The silent majority kept a vigil for that proverbial leader of men.

And, for a brief moment, the wait appeared not to have been a futile one. In 2001, the Godot appeared in the new avatar of Mr. A.K. Antony. They had given him a chance or two earlier but he did not have the political chicanery then to survive in the megalomaniacal, anti people, undignified, shameless scramble for power that the state politics had been reduced to.

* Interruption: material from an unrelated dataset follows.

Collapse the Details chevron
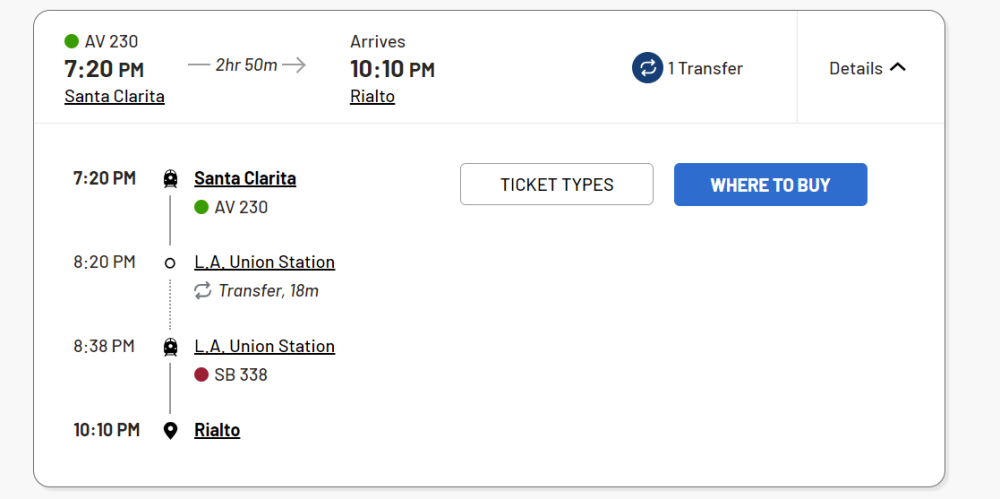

But the Antony of 2001 appeared a changed man. Soon after he took over as the CM of the previous government, he began assert himself and the silent majority began to stir itself out of the stupor of disillusionment, helplessness and cynicism. He announced reforms to pull the state out of the economic doldrums. This was greeted by a massive general strike which buckled under his determination. The silent majority rejoiced. But alas, it was too good to be true. Everything went wrong for Antony after that. There were too many Brutuses in his party, and an opposition with bared fangs to tear apart anyone/anything that would bring sanity , stability and integrity into the state polity.

Now we are back to square one. The left government is in the driver’s seat. What can we expect from a party which puts the party above the state and the people?

Once again, it is disillusionment, cynicism and helplessness for the silent majority. With hartals at the drop of the hat, with the derailing of every developmental plan, with our obsession with rights and total disregard for the responsibilities and duties, with the politicisation by the vociferous, raucus minority of even the very act of breathing, Kerala . I think, will bomb itself back to stone age.

While the silent majority looks on.

Isn’t the sin of omission as serious a crime as the sin of commission?